Figure 3. Extracting hostnames from HTTP host field.

Our main focus here has been on domains, but it's important to note that you may get IP addresses and ports in your output.

Using Cisco Umbrella List to Examine Extracted Hostnames

Once domains have been extracted from your PCAP, you can begin identifying well known domains and isolating suspicious ones. For this task I like to use the Cisco Umbrella Popularity Lists. Using the Top 1M list and a simple Python script, you can rank all the domains in your list according to their popularity in the Cisco Umbrella list. When searching for leads I like to focus on domains not found in the list.
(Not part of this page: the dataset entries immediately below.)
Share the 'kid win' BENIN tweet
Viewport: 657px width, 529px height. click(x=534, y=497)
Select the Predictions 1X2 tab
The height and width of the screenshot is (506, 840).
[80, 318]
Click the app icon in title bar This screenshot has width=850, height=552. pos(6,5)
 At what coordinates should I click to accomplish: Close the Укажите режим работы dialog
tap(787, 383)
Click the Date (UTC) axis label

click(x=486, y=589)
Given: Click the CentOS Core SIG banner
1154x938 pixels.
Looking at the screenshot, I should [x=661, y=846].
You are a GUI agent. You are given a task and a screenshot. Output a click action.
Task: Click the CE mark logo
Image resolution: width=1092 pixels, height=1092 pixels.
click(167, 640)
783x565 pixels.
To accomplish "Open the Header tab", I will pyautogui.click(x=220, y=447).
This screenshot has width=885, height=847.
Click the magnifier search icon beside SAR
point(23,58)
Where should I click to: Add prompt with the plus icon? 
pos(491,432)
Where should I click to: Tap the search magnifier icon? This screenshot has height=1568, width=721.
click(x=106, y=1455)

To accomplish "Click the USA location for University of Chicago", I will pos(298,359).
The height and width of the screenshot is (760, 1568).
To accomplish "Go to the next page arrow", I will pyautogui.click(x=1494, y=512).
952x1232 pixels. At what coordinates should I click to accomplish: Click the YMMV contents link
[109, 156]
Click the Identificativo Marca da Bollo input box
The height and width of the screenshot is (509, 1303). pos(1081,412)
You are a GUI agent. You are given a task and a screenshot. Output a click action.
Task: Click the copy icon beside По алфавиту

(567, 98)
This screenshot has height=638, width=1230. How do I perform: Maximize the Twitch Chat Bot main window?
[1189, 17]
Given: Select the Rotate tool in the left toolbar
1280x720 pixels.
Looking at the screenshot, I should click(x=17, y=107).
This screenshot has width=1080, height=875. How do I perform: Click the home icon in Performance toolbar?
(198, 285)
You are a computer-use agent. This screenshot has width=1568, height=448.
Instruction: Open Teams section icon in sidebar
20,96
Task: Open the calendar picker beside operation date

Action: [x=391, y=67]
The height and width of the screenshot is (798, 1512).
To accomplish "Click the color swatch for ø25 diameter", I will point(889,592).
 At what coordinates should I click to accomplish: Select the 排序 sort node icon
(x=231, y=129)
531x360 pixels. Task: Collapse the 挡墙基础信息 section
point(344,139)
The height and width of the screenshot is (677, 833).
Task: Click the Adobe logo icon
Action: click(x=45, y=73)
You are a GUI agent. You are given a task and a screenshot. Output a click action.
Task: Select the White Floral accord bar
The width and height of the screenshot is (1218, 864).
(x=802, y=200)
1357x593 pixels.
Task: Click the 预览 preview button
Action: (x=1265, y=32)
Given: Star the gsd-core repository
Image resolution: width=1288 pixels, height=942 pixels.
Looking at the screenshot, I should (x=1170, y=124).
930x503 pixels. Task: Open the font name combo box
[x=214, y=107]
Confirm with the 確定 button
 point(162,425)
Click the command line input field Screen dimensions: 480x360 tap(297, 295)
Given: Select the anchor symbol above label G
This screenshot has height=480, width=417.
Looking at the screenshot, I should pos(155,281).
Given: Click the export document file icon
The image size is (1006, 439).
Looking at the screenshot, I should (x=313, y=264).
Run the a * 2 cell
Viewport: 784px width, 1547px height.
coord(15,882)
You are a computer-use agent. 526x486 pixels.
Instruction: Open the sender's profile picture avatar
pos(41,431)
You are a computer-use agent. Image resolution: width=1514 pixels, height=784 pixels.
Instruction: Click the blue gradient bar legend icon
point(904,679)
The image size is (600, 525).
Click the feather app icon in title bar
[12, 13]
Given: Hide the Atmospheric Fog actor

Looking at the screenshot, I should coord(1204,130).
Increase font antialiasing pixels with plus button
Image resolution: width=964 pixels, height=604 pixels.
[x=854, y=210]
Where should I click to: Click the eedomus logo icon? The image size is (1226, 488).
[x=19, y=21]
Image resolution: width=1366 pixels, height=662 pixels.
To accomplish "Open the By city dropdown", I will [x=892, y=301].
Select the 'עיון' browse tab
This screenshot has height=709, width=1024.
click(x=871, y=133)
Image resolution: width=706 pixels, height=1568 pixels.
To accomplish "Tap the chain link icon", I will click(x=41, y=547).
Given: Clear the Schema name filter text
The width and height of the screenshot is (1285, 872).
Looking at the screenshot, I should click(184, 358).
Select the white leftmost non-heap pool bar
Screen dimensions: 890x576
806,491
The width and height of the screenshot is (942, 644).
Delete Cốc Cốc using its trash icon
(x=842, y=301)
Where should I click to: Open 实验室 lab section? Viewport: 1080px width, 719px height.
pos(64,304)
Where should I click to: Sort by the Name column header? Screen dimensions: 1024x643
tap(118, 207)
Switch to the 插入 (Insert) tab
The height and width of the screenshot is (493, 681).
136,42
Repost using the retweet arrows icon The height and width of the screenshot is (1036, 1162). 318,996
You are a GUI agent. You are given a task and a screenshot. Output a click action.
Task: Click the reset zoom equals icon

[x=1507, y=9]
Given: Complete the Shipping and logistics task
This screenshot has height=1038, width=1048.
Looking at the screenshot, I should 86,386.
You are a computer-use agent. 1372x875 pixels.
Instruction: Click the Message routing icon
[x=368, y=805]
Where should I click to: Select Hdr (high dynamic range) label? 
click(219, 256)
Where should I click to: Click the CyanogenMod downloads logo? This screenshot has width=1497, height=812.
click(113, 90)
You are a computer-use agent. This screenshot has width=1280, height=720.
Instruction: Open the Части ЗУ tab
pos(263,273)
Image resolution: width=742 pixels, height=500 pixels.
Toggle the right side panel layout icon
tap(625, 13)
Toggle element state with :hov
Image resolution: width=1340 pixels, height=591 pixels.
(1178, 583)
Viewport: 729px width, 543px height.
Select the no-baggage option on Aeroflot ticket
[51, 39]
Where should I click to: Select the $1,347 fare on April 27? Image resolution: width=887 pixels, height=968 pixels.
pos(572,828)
Below is the output from a Python script on our github that takes a list of domains and checks it against the Top 1M list.

*** Domains Not Found in Top 1 Million ***
lookquery.info
mickeypluto.info
nasa.usnewssite.com
re.policy-forums.org
shittway.zapto.org:336
vcvcvcvc.dyndns.org
…

*** Domains Found in Top 1 Million ***
Rank - Domain
4 - www.google.com
64 - crl.microsoft.com
432 - www.microsoft.com
508 - crl.comodoca.com
1119 - crl.usertrust.com
4933 - www.download.windowsupdate.com
8873 - www.live.com
16075 - download.comodo.com
563265 - stats1.update.microsoft.com
...

Figure 4. Output from comparing domains to Cisco Top 1M list.

Note that we are checking for exact matches here. If you are overwhelmed with a bunch of domains not found in the list, it may be worth searching on partial matches then seeing what's left over. Additionally, you could use the top TLD list to surface domains that have unusual TLDs.

Next Steps

In this blog post we discussed three main ways of extracting domains from a PCAP: using TShark’s host output, extracting names from DNS queries, and extracting from HTTP host headers. This will produce a fairly comprehensive view of the domains associated with your PCAP. This information can be used to surface suspicious domains as well as trim traffic associated to non-suspicious domains. In future blog posts we will discuss methods for further analyzing suspicious domains.